0

I need to remove several hundred thousand rows from my table. I know the primary keys of all the rows I wish to remove (they are actually the results from another query). What is the fastest way to do this? This is what I have so far:

DELETE FROM my_table
WHERE id IN (SELECT id FROM another_table);

I know what I have will work, but it takes a very long time because the inner query (SELECT id FROM another_table) has several hundred thousand rows. This means it has to search through several hundred thousand results from another_table, repeated several hundred thousand times in my_table.
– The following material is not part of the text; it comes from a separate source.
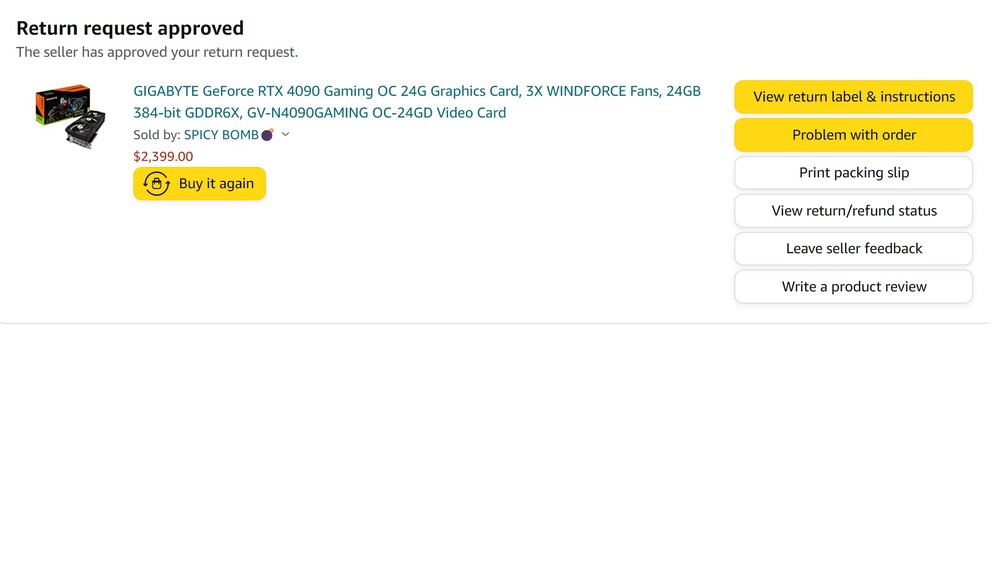This screenshot has width=1000, height=562.
Task: Select the Problem with order button
Action: (x=853, y=135)
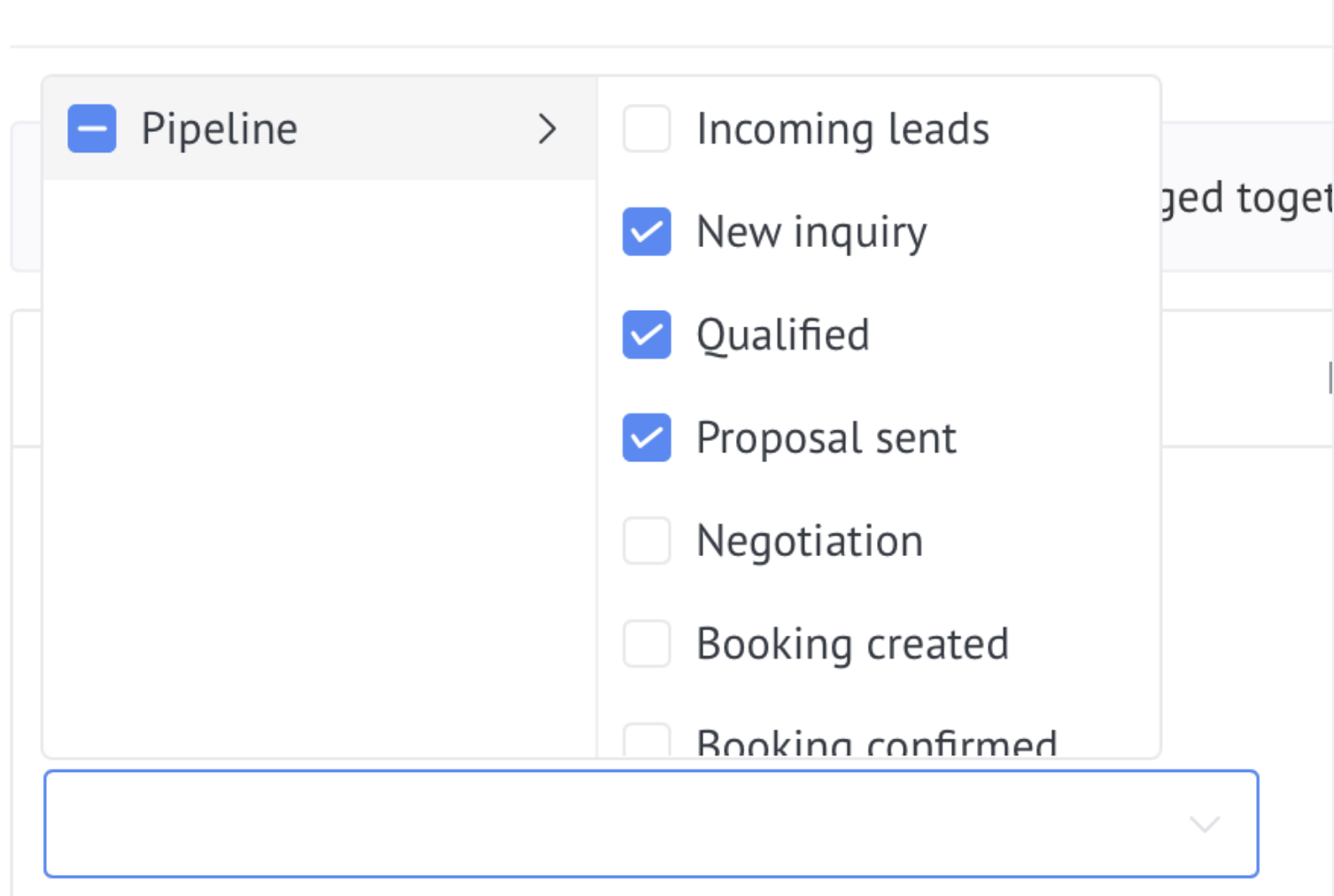
Task: Expand the Pipeline submenu arrow
Action: 547,129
What would be faster is just making a new DELETE once for each item in the results from SELECT id FROM another_table. I could do this with the aid of a small python script, but I want to avoid introducing Python into my project stack. Is there any way to do this with SQL scripting?

mevers303
  • 442
  • 3
  • 10
  • 1
    Can you post the execution plan of the query as it is? – The Impaler Nov 04 '19 at 02:57
  • 1
    It doesn't mean 'repeated several hundred thousand times'. The result set of the inner SELECT should be traversed, not 'searched', exactly once. What you claim would be faster would in fact be much slower. – user207421 Nov 04 '19 at 03:59
  • Sometimes [the optimizer is smarter](https://dev.mysql.com/doc/refman/8.0/en/subquery-optimization-with-exists.html) than one might give him credit for. As The Impaler said: check (or add, so we can help you check) the execution plan if it is showing something strange. – Solarflare Nov 04 '19 at 07:43

0 Answers0